### The request:
Reproduce every row below word for word, keeping their order.

-- START Records for the task --

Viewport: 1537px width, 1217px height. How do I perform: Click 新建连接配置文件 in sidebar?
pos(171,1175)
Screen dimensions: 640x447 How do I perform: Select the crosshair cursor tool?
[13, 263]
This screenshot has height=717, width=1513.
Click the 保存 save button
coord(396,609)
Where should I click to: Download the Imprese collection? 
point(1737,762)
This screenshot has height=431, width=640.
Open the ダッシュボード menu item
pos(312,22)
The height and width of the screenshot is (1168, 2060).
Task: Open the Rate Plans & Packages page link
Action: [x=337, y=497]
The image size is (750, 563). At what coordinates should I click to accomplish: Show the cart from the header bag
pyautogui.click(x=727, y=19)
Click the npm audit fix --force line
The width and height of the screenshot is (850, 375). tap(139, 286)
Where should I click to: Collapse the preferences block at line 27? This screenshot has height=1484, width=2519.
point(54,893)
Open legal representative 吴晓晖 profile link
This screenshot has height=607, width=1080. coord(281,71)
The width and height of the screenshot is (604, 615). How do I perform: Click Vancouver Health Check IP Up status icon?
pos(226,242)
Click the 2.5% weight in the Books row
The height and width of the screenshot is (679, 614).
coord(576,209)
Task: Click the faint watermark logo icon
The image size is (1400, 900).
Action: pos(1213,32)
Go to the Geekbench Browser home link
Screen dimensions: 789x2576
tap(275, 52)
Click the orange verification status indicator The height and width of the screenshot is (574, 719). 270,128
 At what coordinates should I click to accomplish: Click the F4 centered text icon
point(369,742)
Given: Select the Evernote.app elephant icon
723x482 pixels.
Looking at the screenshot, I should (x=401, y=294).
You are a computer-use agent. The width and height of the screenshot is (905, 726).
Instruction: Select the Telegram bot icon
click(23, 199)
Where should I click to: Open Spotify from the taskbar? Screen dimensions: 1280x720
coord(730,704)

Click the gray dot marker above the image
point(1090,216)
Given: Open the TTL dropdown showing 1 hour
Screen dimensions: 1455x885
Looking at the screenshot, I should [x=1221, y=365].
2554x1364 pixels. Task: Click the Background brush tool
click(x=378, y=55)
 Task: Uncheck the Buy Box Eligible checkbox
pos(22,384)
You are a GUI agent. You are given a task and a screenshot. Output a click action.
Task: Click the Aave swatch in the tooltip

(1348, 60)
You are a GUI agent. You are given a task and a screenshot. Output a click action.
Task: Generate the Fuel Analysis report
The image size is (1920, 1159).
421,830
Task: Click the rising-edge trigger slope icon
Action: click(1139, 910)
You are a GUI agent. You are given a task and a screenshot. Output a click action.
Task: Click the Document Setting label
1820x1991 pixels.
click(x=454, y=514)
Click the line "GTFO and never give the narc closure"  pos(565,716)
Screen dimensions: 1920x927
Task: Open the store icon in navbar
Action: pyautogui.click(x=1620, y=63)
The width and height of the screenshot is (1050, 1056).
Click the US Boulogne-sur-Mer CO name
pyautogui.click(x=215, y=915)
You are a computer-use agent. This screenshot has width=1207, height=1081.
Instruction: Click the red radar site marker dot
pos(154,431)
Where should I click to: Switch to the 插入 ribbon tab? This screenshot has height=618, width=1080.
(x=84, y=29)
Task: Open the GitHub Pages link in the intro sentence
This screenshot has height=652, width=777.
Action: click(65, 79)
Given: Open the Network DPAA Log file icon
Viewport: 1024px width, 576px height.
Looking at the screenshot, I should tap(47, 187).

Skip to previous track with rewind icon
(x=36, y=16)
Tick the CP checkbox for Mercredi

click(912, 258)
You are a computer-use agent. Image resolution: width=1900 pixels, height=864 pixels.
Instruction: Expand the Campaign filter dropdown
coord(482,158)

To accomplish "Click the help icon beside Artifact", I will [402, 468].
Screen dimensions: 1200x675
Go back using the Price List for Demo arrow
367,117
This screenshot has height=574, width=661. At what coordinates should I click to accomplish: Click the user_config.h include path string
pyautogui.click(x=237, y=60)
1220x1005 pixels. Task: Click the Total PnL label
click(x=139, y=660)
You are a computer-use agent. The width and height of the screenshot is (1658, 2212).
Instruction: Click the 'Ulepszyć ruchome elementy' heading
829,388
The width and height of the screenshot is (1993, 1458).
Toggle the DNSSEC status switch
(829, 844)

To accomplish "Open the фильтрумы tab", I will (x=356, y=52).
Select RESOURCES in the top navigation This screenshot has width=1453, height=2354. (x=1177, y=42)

-- END Records for the task --

### Task output:
Viewport: 1537px width, 1217px height. How do I perform: Click 新建连接配置文件 in sidebar?
pos(171,1175)
Screen dimensions: 640x447 How do I perform: Select the crosshair cursor tool?
[13, 263]
This screenshot has height=717, width=1513.
Click the 保存 save button
coord(396,609)
Where should I click to: Download the Imprese collection? 
point(1737,762)
This screenshot has height=431, width=640.
Open the ダッシュボード menu item
pos(312,22)
The height and width of the screenshot is (1168, 2060).
Task: Open the Rate Plans & Packages page link
Action: [x=337, y=497]
The image size is (750, 563). At what coordinates should I click to accomplish: Show the cart from the header bag
pyautogui.click(x=727, y=19)
Click the npm audit fix --force line
The width and height of the screenshot is (850, 375). tap(139, 286)
Where should I click to: Collapse the preferences block at line 27? This screenshot has height=1484, width=2519.
point(54,893)
Open legal representative 吴晓晖 profile link
This screenshot has height=607, width=1080. coord(281,71)
The width and height of the screenshot is (604, 615). How do I perform: Click Vancouver Health Check IP Up status icon?
pos(226,242)
Click the 2.5% weight in the Books row
The height and width of the screenshot is (679, 614).
coord(576,209)
Task: Click the faint watermark logo icon
The image size is (1400, 900).
Action: pos(1213,32)
Go to the Geekbench Browser home link
Screen dimensions: 789x2576
tap(275, 52)
Click the orange verification status indicator The height and width of the screenshot is (574, 719). 270,128
 At what coordinates should I click to accomplish: Click the F4 centered text icon
point(369,742)
Given: Select the Evernote.app elephant icon
723x482 pixels.
Looking at the screenshot, I should (x=401, y=294).
You are a computer-use agent. The width and height of the screenshot is (905, 726).
Instruction: Select the Telegram bot icon
click(23, 199)
Where should I click to: Open Spotify from the taskbar? Screen dimensions: 1280x720
coord(730,704)

Click the gray dot marker above the image
point(1090,216)
Given: Open the TTL dropdown showing 1 hour
Screen dimensions: 1455x885
Looking at the screenshot, I should [x=1221, y=365].
2554x1364 pixels. Task: Click the Background brush tool
click(x=378, y=55)
 Task: Uncheck the Buy Box Eligible checkbox
pos(22,384)
You are a GUI agent. You are given a task and a screenshot. Output a click action.
Task: Click the Aave swatch in the tooltip

(1348, 60)
You are a GUI agent. You are given a task and a screenshot. Output a click action.
Task: Generate the Fuel Analysis report
The image size is (1920, 1159).
421,830
Task: Click the rising-edge trigger slope icon
Action: click(1139, 910)
You are a GUI agent. You are given a task and a screenshot. Output a click action.
Task: Click the Document Setting label
1820x1991 pixels.
click(x=454, y=514)
Click the line "GTFO and never give the narc closure"  pos(565,716)
Screen dimensions: 1920x927
Task: Open the store icon in navbar
Action: pyautogui.click(x=1620, y=63)
The width and height of the screenshot is (1050, 1056).
Click the US Boulogne-sur-Mer CO name
pyautogui.click(x=215, y=915)
You are a computer-use agent. This screenshot has width=1207, height=1081.
Instruction: Click the red radar site marker dot
pos(154,431)
Where should I click to: Switch to the 插入 ribbon tab? This screenshot has height=618, width=1080.
(x=84, y=29)
Task: Open the GitHub Pages link in the intro sentence
This screenshot has height=652, width=777.
Action: click(65, 79)
Given: Open the Network DPAA Log file icon
Viewport: 1024px width, 576px height.
Looking at the screenshot, I should tap(47, 187).

Skip to previous track with rewind icon
(x=36, y=16)
Tick the CP checkbox for Mercredi

click(912, 258)
You are a computer-use agent. Image resolution: width=1900 pixels, height=864 pixels.
Instruction: Expand the Campaign filter dropdown
coord(482,158)

To accomplish "Click the help icon beside Artifact", I will [402, 468].
Screen dimensions: 1200x675
Go back using the Price List for Demo arrow
367,117
This screenshot has height=574, width=661. At what coordinates should I click to accomplish: Click the user_config.h include path string
pyautogui.click(x=237, y=60)
1220x1005 pixels. Task: Click the Total PnL label
click(x=139, y=660)
You are a computer-use agent. The width and height of the screenshot is (1658, 2212).
Instruction: Click the 'Ulepszyć ruchome elementy' heading
829,388
The width and height of the screenshot is (1993, 1458).
Toggle the DNSSEC status switch
(829, 844)

To accomplish "Open the фильтрумы tab", I will (x=356, y=52).
Select RESOURCES in the top navigation This screenshot has width=1453, height=2354. (x=1177, y=42)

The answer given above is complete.